If AI Is Trained on Your Content Without Permission, What Rights Do You Have and Who’s Accountable? (New York Times v. Microsoft Corporation)
The New York Times Company sued Microsoft and OpenAI in court recently.
Big Tech just received a legal wake-up call. In a high-profile case, The New York Times took on Microsoft and OpenAI over how AI tools like ChatGPT learn from online content, and the court's response could define the future of journalism, copyright, and AI itself. Whether you are a creator, a novice tech user, or just curious about how data machines learn from what you read, this case is one you will want to follow, closely!👇
🏛️ Court: U.S. District Court, Southern District of New York
🗓️ Judgment Date: 4 April 2025
🗂️ Case Number: No. 23-CV-11195 (SHS), 2025 WL 1009179
🔍 Legal Issue in New York Times Company v. Microsoft Corporation
In New York Times Company v. Microsoft Corporation, the groundbreaking question was considered: Can tech giants legally use news articles to train artificial intelligence (AI) without permission?
This case pits respected news organizations like The New York Times against Microsoft and OpenAI, creators of powerful AI systems such as ChatGPT.
The journalists from the New York Times allege that their original reporting, often paywalled or copyrighted, was “scraped” and fed into AI systems that now spit out summaries, rewrites, or even near-verbatim reproductions of their work.

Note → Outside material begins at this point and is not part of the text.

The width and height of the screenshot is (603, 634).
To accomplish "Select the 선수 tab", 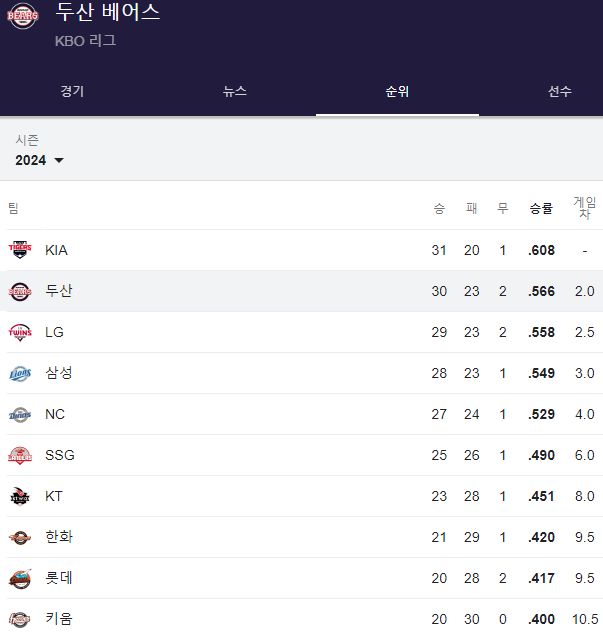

Essentially, the media groups are saying: “Hey, that’s our hard-earned content! You didn’t ask, and now you are profiting from it.”
This raises several complex legal issues, such as:
❓ Direct copyright infringement: Did AI developers unlawfully copy the content during training?
🤝 Contributory and vicarious infringement: Are Microsoft and OpenAI responsible for what users do with their AI tools?
🚫 DMCA violations: Was copyright info deliberately stripped from articles to hide the origin?
⚖️ “Hot news” misappropriation: Did the companies unfairly capitalize on time-sensitive news?
🌐 Standing and timeliness: Did the publishers wait too long to bring their claims?
This lawsuit does not just affect journalists or tech firms; it could impact how all of us use and interact with AI-powered tools in the future.
Are we heading for a world where bots can remix anything online without credit or cash? Or will copyright laws be redrawn to protect human creativity in the AI age? 🤔
Material Facts – New York Times Company v. Microsoft Corporation
The New York Times Company, along with Daily News LP and the Center for Investigative Reporting, filed lawsuits against Microsoft and OpenAI, accusing them of misusing their news content to train AI tools like ChatGPT and Copilot.
Between 2020 and 2024, OpenAI developed increasingly sophisticated large language models (LLMs), including GPT-4, which became integrated into Microsoft products such as Bing Chat and Office Copilot. These AI systems were trained on enormous datasets scraped from the internet—datasets that, according to the plaintiffs, included their copyrighted news articles, often taken from behind paywalls.
The media organizations alleged that OpenAI and Microsoft used automated scraping tools to extract and ingest their journalism into the AI training pipelines.
What made this more concerning was the claim that the tools removed or altered copyright management information (CMI), like author names and copyright notices, during the process. The result? Users could ask AI tools about news topics and receive direct answers or summaries that echoed (and in some cases nearly replicated) the original content without attribution or a link to the source.
The plaintiffs presented more than 100 examples of AI outputs that closely resembled or outright quoted their work. Some outputs, they claimed, appeared to “regurgitate” original articles nearly word-for-word, with no mention of the original publisher. This behaviour wasn’t an isolated glitch; it occurred after the tools were publicly released and widely used by millions of people around the world.